GANs & VAEs

Generative Adversarial Networks (GANs) introduced a revolutionary training paradigm in 2014: pit two neural networks against each other until one becomes a master forger. Variational Autoencoders (VAEs) take a probabilistic approach — learning a compressed latent space from which new data can be sampled. Both remain foundational to understanding generative AI.

Prerequisites: Neural networks, CNNs, backpropagation, PyTorch basics. This page assumes you understand how to train a standard classifier.

How GANs Work

A GAN consists of two networks trained simultaneously with opposing objectives:

Generator G

Takes random noise z ~ N(0,1) as input. Produces fake samples (images, audio, etc.). Trained to fool the Discriminator — maximise the probability that D labels its output as real.

G(z) → fake_image

Discriminator D

Takes a sample (real or fake) as input. Outputs a probability that the input is real. Trained to correctly classify real vs fake samples.

D(x) → P(real) ∈ [0,1]

The Minimax Objective

The GAN training objective is a minimax game:

minG maxD V(D,G) =

𝔼x~p_data[log D(x)] + 𝔼z~p_z[log(1 − D(G(z)))]

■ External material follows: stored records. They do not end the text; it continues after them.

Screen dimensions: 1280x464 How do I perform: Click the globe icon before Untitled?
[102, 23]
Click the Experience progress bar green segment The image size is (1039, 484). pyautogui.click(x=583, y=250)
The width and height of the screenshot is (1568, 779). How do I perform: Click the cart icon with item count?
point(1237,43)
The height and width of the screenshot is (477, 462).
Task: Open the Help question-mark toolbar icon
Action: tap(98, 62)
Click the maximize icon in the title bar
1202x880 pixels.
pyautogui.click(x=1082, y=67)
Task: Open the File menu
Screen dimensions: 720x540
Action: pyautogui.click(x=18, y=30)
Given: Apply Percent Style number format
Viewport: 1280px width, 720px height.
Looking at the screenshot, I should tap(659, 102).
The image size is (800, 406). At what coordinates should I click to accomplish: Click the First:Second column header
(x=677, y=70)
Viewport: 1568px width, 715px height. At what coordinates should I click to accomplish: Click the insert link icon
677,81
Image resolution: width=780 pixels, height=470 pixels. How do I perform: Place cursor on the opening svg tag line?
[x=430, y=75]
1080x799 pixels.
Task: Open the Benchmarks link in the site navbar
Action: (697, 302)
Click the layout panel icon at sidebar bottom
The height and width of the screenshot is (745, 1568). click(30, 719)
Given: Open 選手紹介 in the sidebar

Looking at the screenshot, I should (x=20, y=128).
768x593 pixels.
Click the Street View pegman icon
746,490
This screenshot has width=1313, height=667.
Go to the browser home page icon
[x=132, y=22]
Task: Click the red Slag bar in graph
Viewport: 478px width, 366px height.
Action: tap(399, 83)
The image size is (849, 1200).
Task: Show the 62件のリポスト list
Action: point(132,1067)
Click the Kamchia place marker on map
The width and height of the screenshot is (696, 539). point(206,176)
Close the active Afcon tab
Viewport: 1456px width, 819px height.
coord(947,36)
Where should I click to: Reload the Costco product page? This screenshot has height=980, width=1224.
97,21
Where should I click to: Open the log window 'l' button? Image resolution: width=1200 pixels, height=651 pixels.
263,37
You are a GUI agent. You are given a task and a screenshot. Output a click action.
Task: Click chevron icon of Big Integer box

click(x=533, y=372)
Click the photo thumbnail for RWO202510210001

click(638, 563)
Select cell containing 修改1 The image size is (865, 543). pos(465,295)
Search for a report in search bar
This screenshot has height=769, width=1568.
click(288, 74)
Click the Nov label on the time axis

D wants to maximise this (correctly classify real and fake). G wants to minimise the second term (make D think fakes are real). At the Nash equilibrium, G produces samples indistinguishable from real data.

GAN Training in PyTorch

# Training loop (simplified)
for real_images, _ in dataloader:
    # --- Train Discriminator ---
    optimizer_D.zero_grad()
    real_loss = criterion(D(real_images), ones)   # D(real) → 1
    fake = G(torch.randn(batch, latent_dim))
    fake_loss = criterion(D(fake.detach()), zeros) # D(fake) → 0
    loss_D = (real_loss + fake_loss) / 2
    loss_D.backward(); optimizer_D.step()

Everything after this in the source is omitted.